August 26, 2009

The Sound of Silence... and Fear of Success

I can't believe how long it has been since I have sat down here with the intent of writing specifically for this blog. Of course, I could easily 'blame' summertime and the lack of schedule on my absence, and in part - that would be true! However I must admit, the whole truth includes reluctance on my part to continue to write more - when in fact, what I need to be doing, is editing what is already written. It just doesn't seem as fun though and so I deprive myself of this outlet, and yet still accomplish little to nothing as far as editing goes!

We are actually in the first week of Back to School and back to Fall routines! I love it! I am such a schedule follower and list maker... I find peace and rest in routine! At least routine for some portion of my daily life! I have learned in this past season however the power and preciousness of spontaneity - of being open and available to do something last minute! God loves both ways really - and it's fun to plan, and then sit back and be available to go a completely different direction! Summer was good to my little family! We really enjoyed some relaxing down time, and some powerful together time as well! I think though that all of us are happy to be finding ourselves back in the familiar routines this week!

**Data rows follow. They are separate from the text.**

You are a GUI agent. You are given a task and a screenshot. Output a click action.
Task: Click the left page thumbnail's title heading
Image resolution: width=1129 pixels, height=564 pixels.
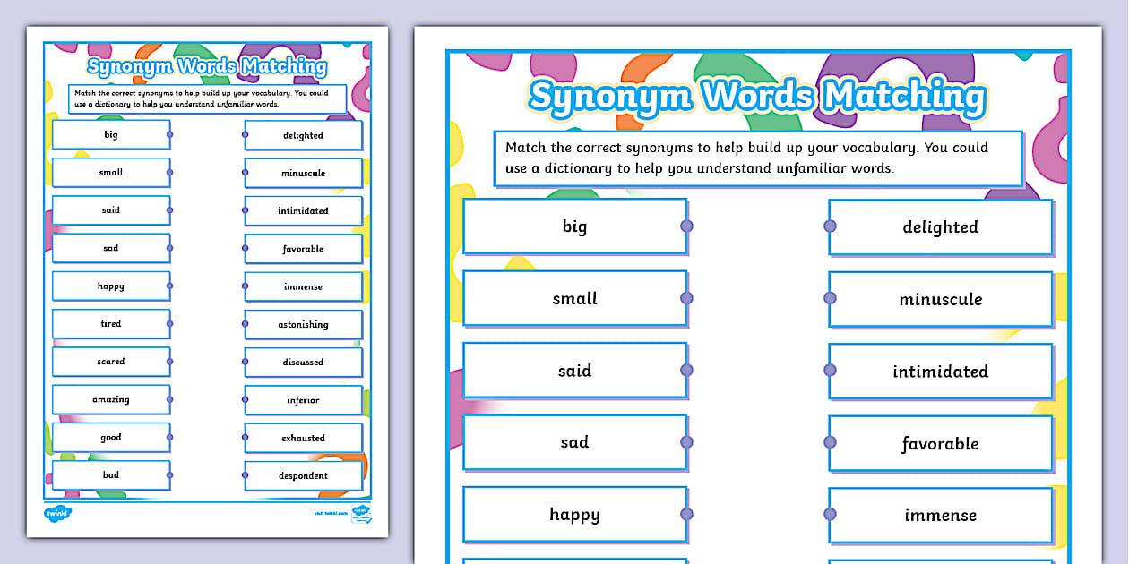tap(207, 66)
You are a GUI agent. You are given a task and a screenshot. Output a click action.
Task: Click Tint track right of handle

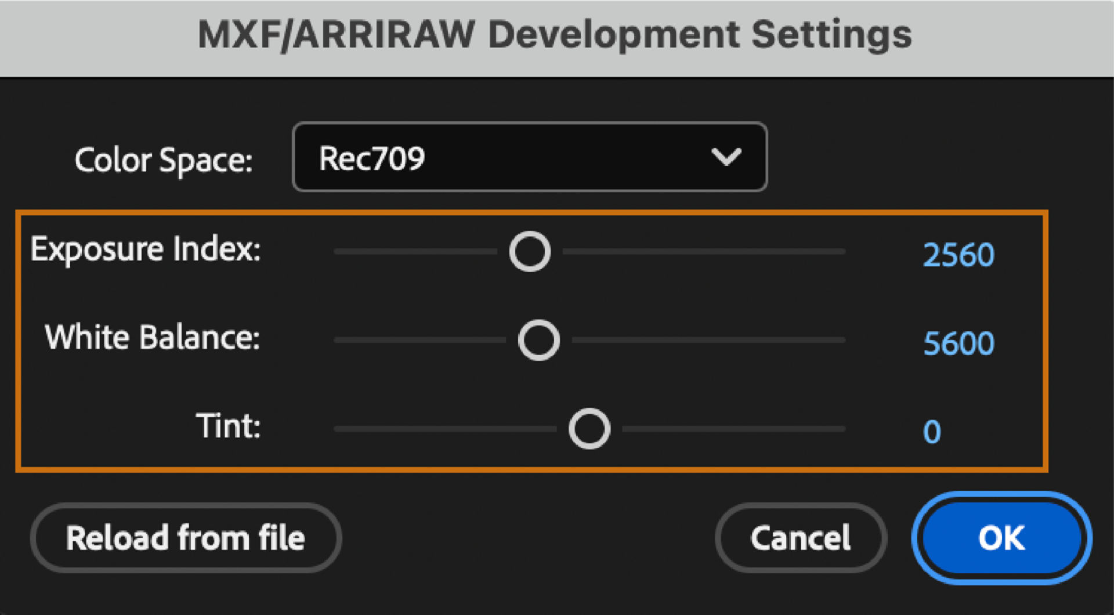[734, 429]
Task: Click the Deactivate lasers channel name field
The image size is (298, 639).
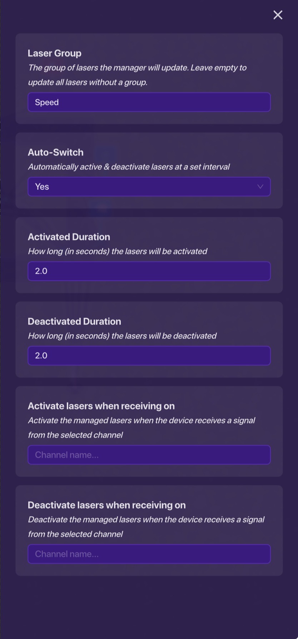Action: [149, 554]
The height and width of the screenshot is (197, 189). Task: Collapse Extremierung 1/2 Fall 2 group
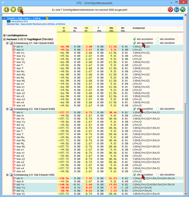[8, 109]
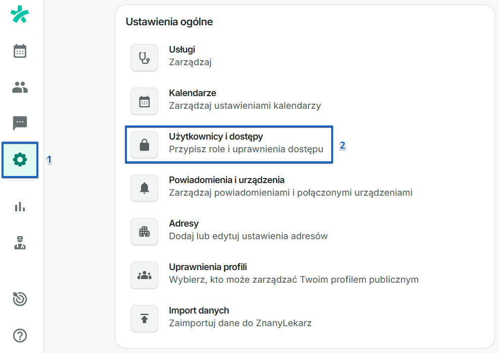Image resolution: width=499 pixels, height=353 pixels.
Task: Select the patients icon in the sidebar
Action: click(20, 87)
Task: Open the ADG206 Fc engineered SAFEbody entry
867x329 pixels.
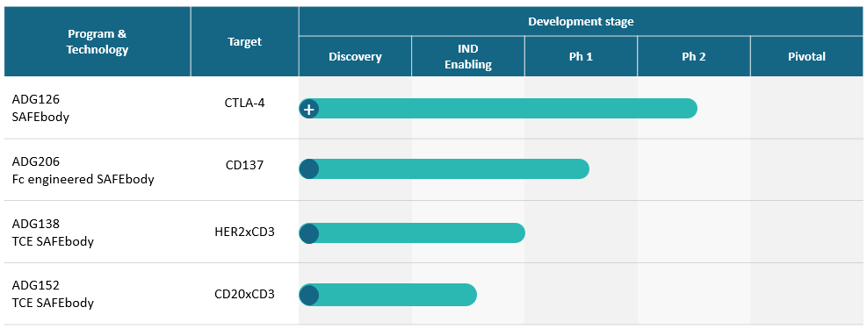Action: pyautogui.click(x=83, y=170)
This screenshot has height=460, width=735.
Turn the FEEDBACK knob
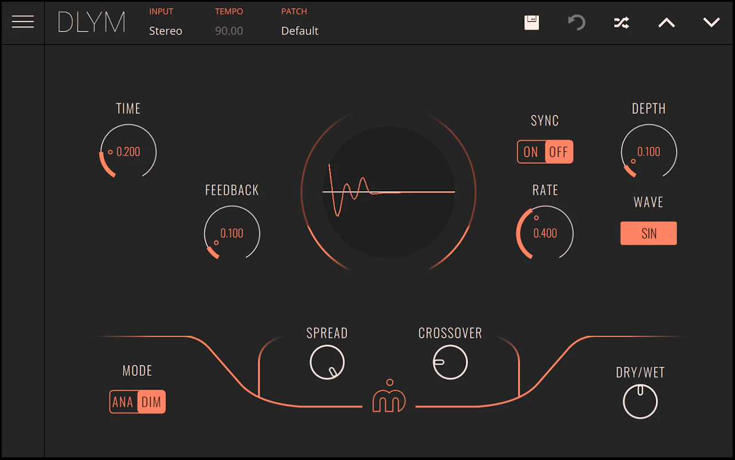pos(231,233)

As I plan and prepare my Fall schedule I am once again needing to schedule in editing and writing time... I am also praying I will have the discipline to follow through this time! I was praying the other day, asking the Lord to guide me and give me creativity in how to alter some things that He has asked me to sort of repackage and He asked me why I was so afraid of success. The question sort of caught me off guard and I thought it was a funny way to ask that - but then as I thought about it - I realized He is right. I have been afraid of success. Success will surely mean change... promotion... exposure... all good really - but it's that little bit of UNEXPECTED that causes me to wonder if it's worth it all. Of course - if He is in it... whatever change that comes will be for my good. I know this - but I still find myself reluctant to move forward. I have overcome many areas where my lack of follow through was holding me back - so I know I can press through this as well. But His question caused me to wonder: Are you too afraid of success? Is the reason you are not moving forward or pressing ahead because deep down - you are afraid of succeeding and moving beyond where you are right now?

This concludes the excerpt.